In this assignment, you will get to know Keras, the high-level API in Tensorflow. You will also create a better model for the MNIST dataset using convolutional neural networks.

Keras

The low-level TF functions we used so far are nice to have full control over everything that is happening, but they are cumbersome to use when we just need “everyday” neural network functionality. For such cases, Tensorflow has integrated Keras to provide abstractions over many common workflows. Keras has tons of stuff in it; we will only look at some of it for this assignment and get to know more over the course of the semester. In particular:

tf.keras.layers provides wrappers for many common layers such as dense (fully connected) or convolutional layers. This takes care of creating and storing weights, applying activation functions, regularizers etc.
tf.keras.Model in turn wraps layers into a cohesive whole that allows us to handle whole networks at once.
tf.optimizers make training procedures such as gradient descent simple.
tf.losses and tf.metrics allow for easier tracking of model performance.

Unfortunately, none of the TF tutorials are quite what we would like here, so you’ll have to mix-and-match a little bit:

This tutorial covers most of what we need, i.e. defining a model and using it in a custom training loop, along with optimizers, metrics etc. You can skip the part about GANs. Overall, the loop works much the same as before, except:
- You now have all model weights conveniently in one place.
- You can use the built-in loss functions, which are somewhat less verbose than tf.nn.sparse_softmax_cross_entropy_with_logits_and_many_other_things_also.
- You can use Optimizer instances instead of manually subtracting gradients from variables.
- You can use metrics to keep track of model performance.
There are several ways to build Keras models, the simplest one being Sequential. For additional examples, you can look at the top of this tutorial, or this one, or maybe this one… In each, look for the part model = tf.keras.Sequential.... You just put in a list of layers that will be applied in sequence. Check the API to get an impression of what layers there are and which arguments they take.

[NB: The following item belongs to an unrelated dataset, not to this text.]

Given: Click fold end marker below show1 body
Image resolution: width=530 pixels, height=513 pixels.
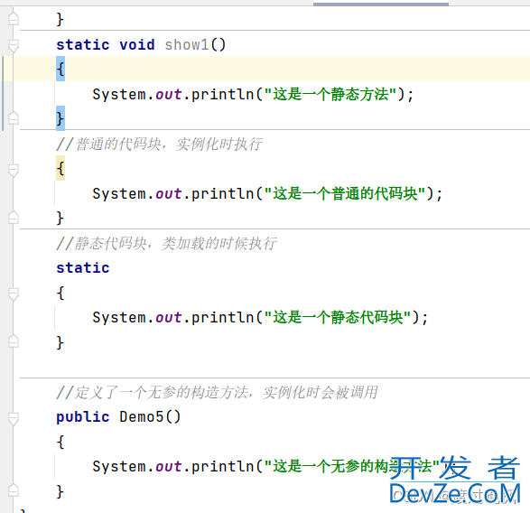Looking at the screenshot, I should (x=14, y=117).
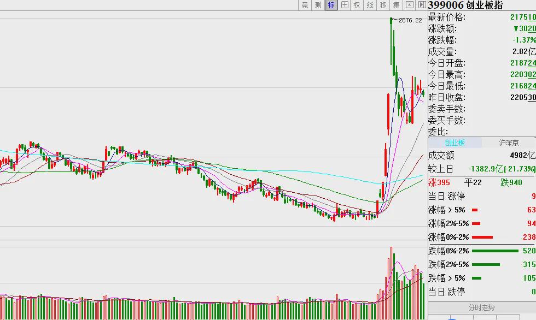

Later, we will see how to wrap entire model definitions, training loops and evaluations in a hand-full of lines of code. For now, you might want to rewrite your MLP code with these Keras functions and make sure it still works as before.

An example notebook can be found here.

CNN for MNIST

You should have seen that (with Keras) modifying layer sizes, changing activation functions etc. is simple: You can generally change parts of the model without affecting the rest of the program (training loop etc). In fact, you can change the full pipeline from input to model output without having to change anything else (restrictions apply).

Replace your MNIST MLP by a CNN. The tutorials linked above might give you some ideas for architectures. Generally:

Your data needs to be in the format width x height x channels. So for MNIST, make sure your images have shape (28, 28, 1), not (784,)!
Apply a bunch of Conv2D and possibly MaxPool2D layers.
Flatten.
Apply any number of Dense layers and the final classification (logits) layer.
Use Keras!
A reference CNN implementation without Keras can be found here!

Note: Depending on your machine, training a CNN may take much longer than the MLPs we’ve seen so far. Here, using Colab’s GPU support could be useful (Edit -> Notebook settings -> Hardware Accelerator). Also, processing the full test set in one go for evaluation might be too much for your RAM. In that case, you could break up the test set into smaller chunks and average the results (easy using keras metrics) – or just make the model smaller.

You should consider using a better optimization algorithm than the basic SGD. One option is to use adaptive algorithms, the most popular of which is called Adam. Check out tf.optimizers.Adam. This will usually lead to much faster learning without manual tuning of the learning rate or other parameters. We will discuss advanced optimization strategies later in the class, but the basic idea behind Adam is that it automatically chooses/adapts a per-parameter learning rate as well as incorporating momentum. Using Adam, your CNN should beat your MLP after only a few hundred steps of training. The general consensus is that a well-tuned gradient descent with momentum and learning rate decay will outperform adaptive methods, but you will need to invest some time into finding a good parameter setting – we will look into these topics later.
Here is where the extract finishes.